O bolsonarismo é muito mais do que uma máquina de notícias falsas

Por Ronaldo Pagotto*

É preciso chamar as coisas pelo seu nome. Mas só nominar não basta. É preciso compreender como funcionam e suas bases de estruturação, especialmente se queremos (precisamos) derrotá-las.

A ascensão de forças neofascistas tem sido um dos aspectos mais assustadores da conjuntura brasileira e da profunda crise de múltiplas dimensões que estamos vivendo. No centro a crise do capitalismo é geradora de um quadro em que as forças mais atrasadas se lançam para disputar a sociedade.
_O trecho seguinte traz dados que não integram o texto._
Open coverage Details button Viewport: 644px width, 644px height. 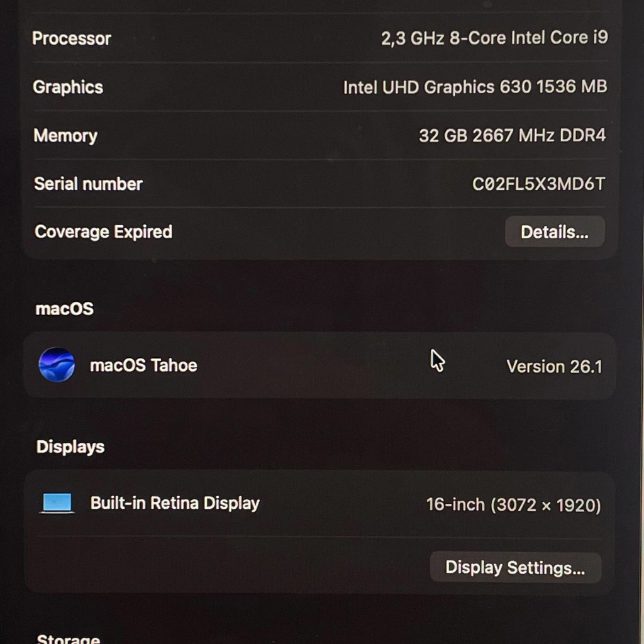pos(555,231)

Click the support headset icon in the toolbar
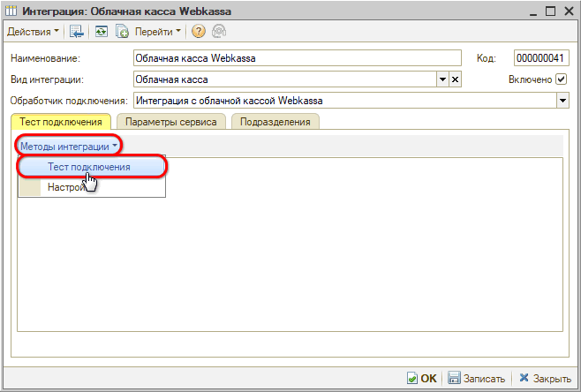[218, 32]
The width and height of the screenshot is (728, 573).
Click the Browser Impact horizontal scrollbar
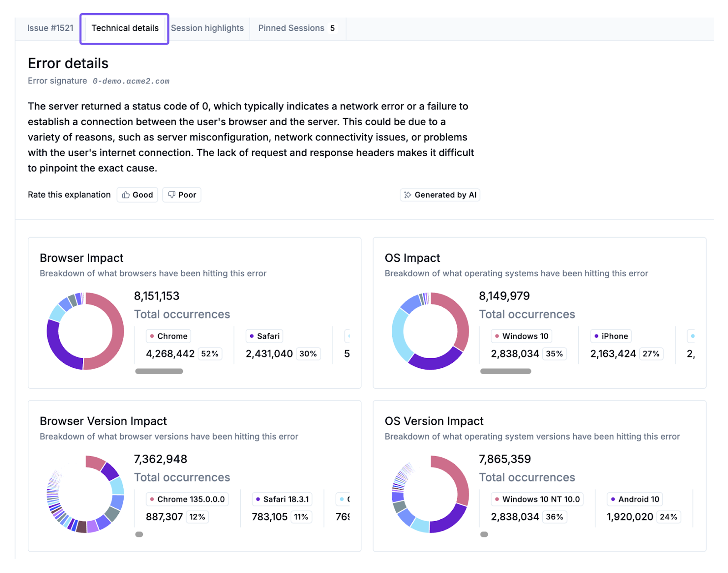[159, 371]
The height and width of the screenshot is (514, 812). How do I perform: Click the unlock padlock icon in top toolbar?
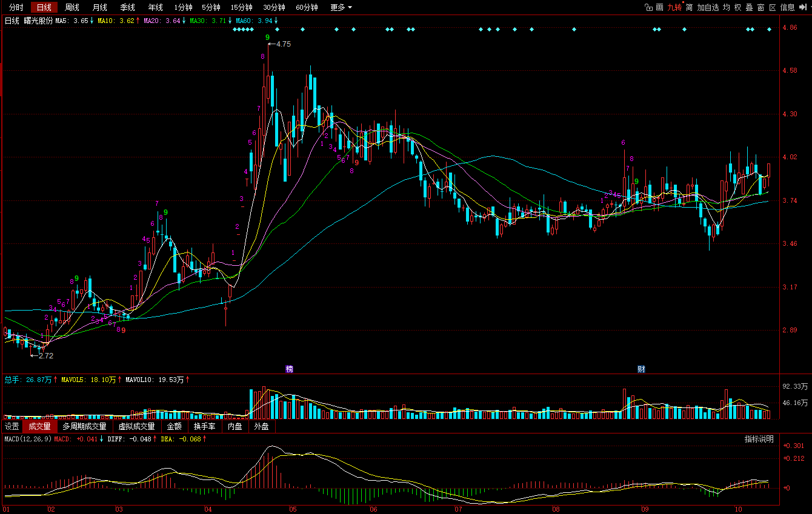[648, 7]
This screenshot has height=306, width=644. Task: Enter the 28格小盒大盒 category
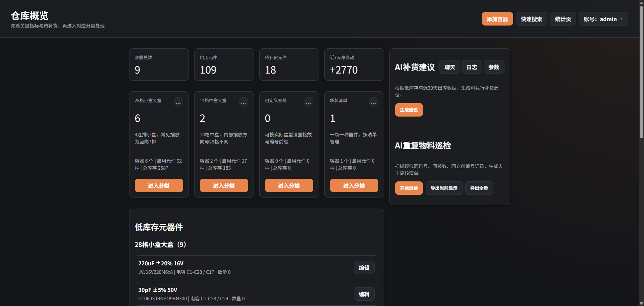click(159, 185)
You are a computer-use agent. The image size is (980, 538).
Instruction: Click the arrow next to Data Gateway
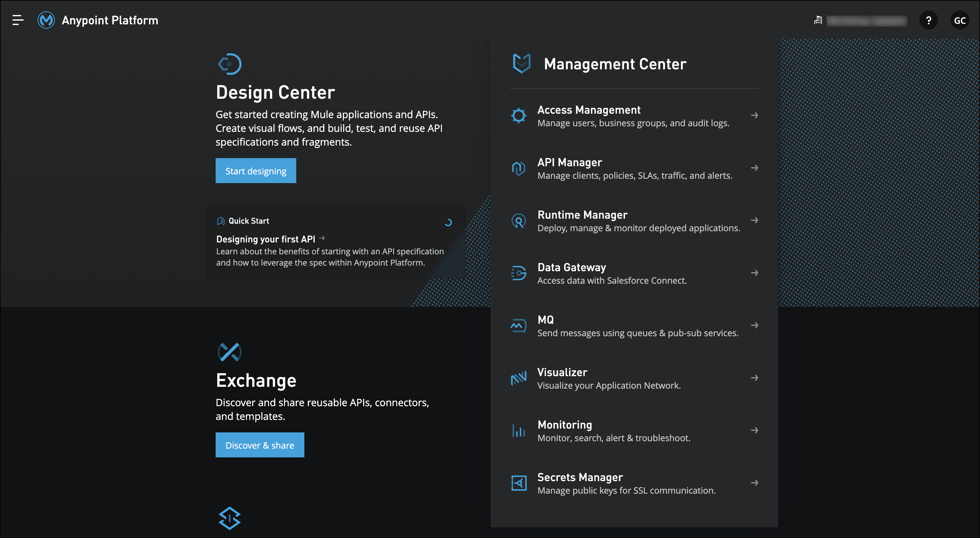point(754,273)
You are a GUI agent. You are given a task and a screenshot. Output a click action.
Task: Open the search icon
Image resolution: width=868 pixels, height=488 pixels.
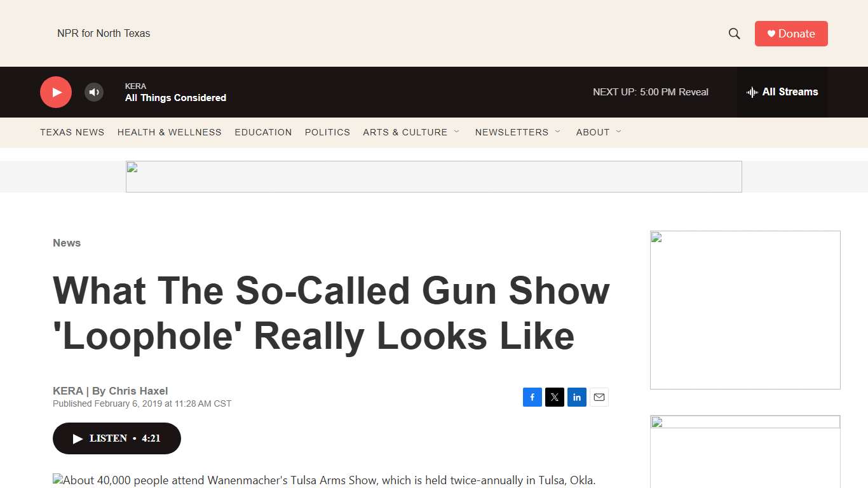[734, 33]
A designação como neofascista é um tema recorrente, mas não é demais abordar. É uma designação que considera parte das forças políticas da direita com os mesmos métodos daquelas experiências fascistas nascidas nas crises no século XX. Mas não só isso. É distinta. Ainda está em desenvolvimento e não alcança os contornos das experiências do passado, especialmente a presença de um forte movimento ultraconservador de massas. E isso ainda não há.

A superação da etapa de como chamar essa força e fenômeno político em curso exige passar para o tema de compreender o seu modus operandi. E não basta resumir a uma máquina de notícias falsas. Isso é uma parte da engenharia do caos bolsonarista em uma referência do italiano Giuliano da Empoli.
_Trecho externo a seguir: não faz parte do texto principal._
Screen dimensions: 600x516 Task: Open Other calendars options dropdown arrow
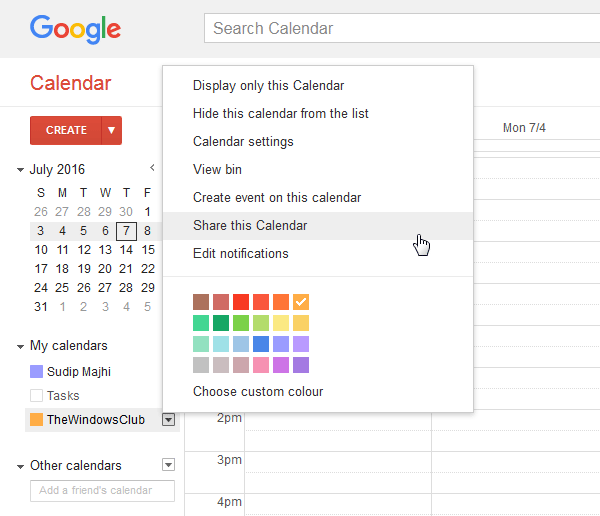click(x=168, y=465)
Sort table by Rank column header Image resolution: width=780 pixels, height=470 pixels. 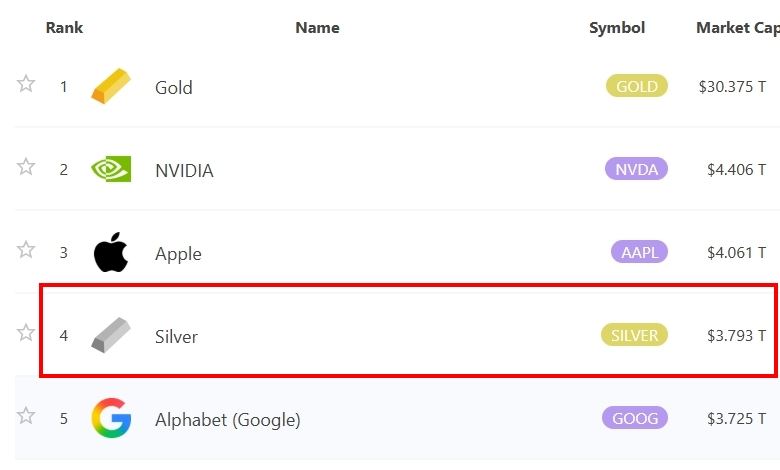64,28
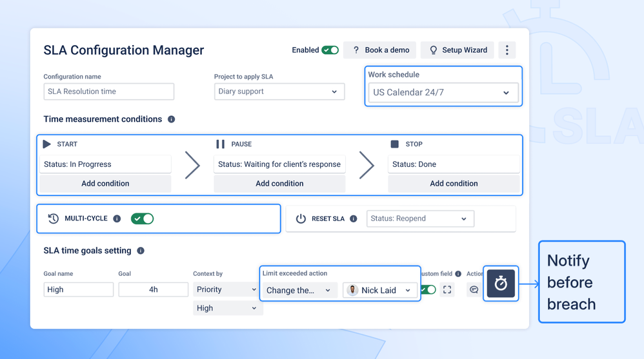The image size is (644, 359).
Task: Open the Work schedule dropdown
Action: point(443,93)
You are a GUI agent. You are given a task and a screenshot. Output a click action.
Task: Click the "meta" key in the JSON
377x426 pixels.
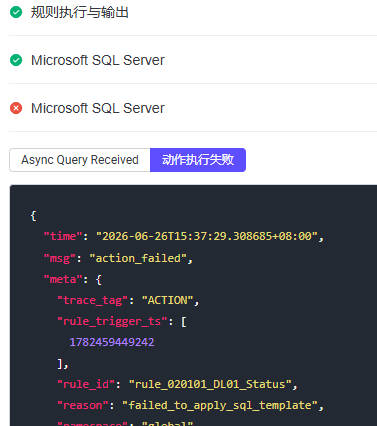63,279
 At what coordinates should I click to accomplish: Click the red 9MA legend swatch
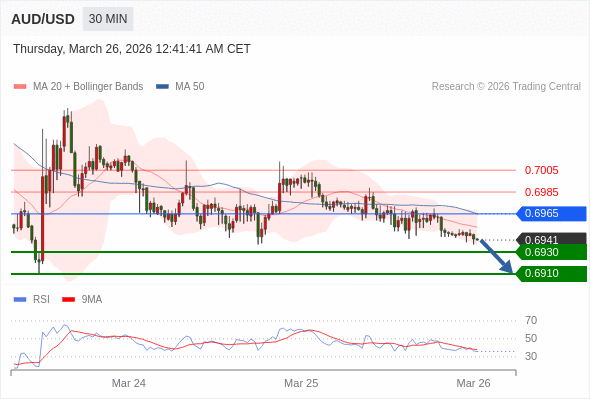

A arquitetura da força bolsonarista é muito sofisticada. Científica. Combina, como na realidade, caos e ordem e sem compreender isso o nosso diagnóstico nos levará a erros graves. Uma advertência precisa ser feita: sofisticada não significa impecável ou uma fórmula imbatível. Significa só que precisamos superar as visões de que se trata de um método baseado nas notícias falsas circulando em grande amplitude. Não é essa “Brastemp”, mas é eficiente para disputar e por isso é importante compreender sua sofisticação.
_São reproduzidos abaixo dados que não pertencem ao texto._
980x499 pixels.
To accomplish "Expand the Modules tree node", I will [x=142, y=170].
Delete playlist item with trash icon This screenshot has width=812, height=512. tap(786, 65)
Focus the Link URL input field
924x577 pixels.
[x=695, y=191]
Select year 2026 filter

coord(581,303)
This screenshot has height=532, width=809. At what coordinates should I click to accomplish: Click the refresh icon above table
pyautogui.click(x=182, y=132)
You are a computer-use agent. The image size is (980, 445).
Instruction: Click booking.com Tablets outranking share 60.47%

Sobre essa engenharia complexa e sofisticada, apresentamos doze principais pilares para sua sustentação:

Primeiro: a democracia brasileira tem sido incapaz de enfrentar os graves problemas brasileiros. Um país com a maior desigualdade social do mundo e uma das maiores concentrações de renda e riqueza. Dentre muitos outros. A crise econômica atual é um aditivo importante para que essa democracia seja objeto de questionamento, desconfiança, crítica e até mesmo desprezo. Para grande parte do Brasil as conquistas advindas dos governos liderados pelo PT foram fruto do trabalho ou de graça divina. Nem quando ela cumpre um papel na vida real a percepção é distinta. Há um desapego a essa conquista e promessa de meio para enfrentar os grandes problemas e o bolsonarismo usa isso.

Segundo: a utilidade do ceticismo. Pessoas estimuladas a não acreditarem em nada e a contestar notícias, grande imprensa, estado e demais instituições. Não sem auxílio dos desacreditados, com destaque para a grande imprensa, que é useira e vezeira em desinformar e manipular a opinião pública. Isso facilita a construção do ceticismo. E essa pessoa que não acredita em nada é um perfil muito útil para ser manipulado pelas emoções, pelo medo, pelos estímulos direcionados a partir dos grupos são os caminhos para manipular as pessoas. Para isso o estímulo permanente a descrença, descrédito das instituições e até mesmo da ciência. Tem bases aparentemente irracionais, mas são claramente um método útil para manipular a população.

Terceiro: não te convenço de uma ideia, mas te mostro que as outras são falsas saídas , assim como as lideranças e organizações. Não há apresentação de uma proposta de conjunto para o Brasil e os graves problemas, mas sim um apanhado de proposições costuradas com linha frágil e em grande medida são medidas reativas: menos estado na economia, contra o politicamente correto, contra os ataques a família, Deus, as tradições e outros. A força da mensagem é um aspecto importante da capacidade da disputa política. E as organizações políticas expressam a mensagem por ações e sobretudo por suas lideranças. Atacar e destruir a imagem de figuras públicas e as organizações políticas é parte desse método. Antes de conquistar a simpatia para propostas concretas apresenta contra o quê se luta e quem deve ser destruído. Cotidianamente figuras como Lula, Dilma, Haddad, Ciro e Boulos são atacados para alavancar a rejeição a eles. Por ela se alcança a rejeição das propostas vinda deles e de suas organizações. É uma estratégia muito mais eficaz do que silenciar os opositores porque tira da mensagem qualquer sentido em razão da rejeição racional e irracional construída sobre as pessoas e organizações políticas.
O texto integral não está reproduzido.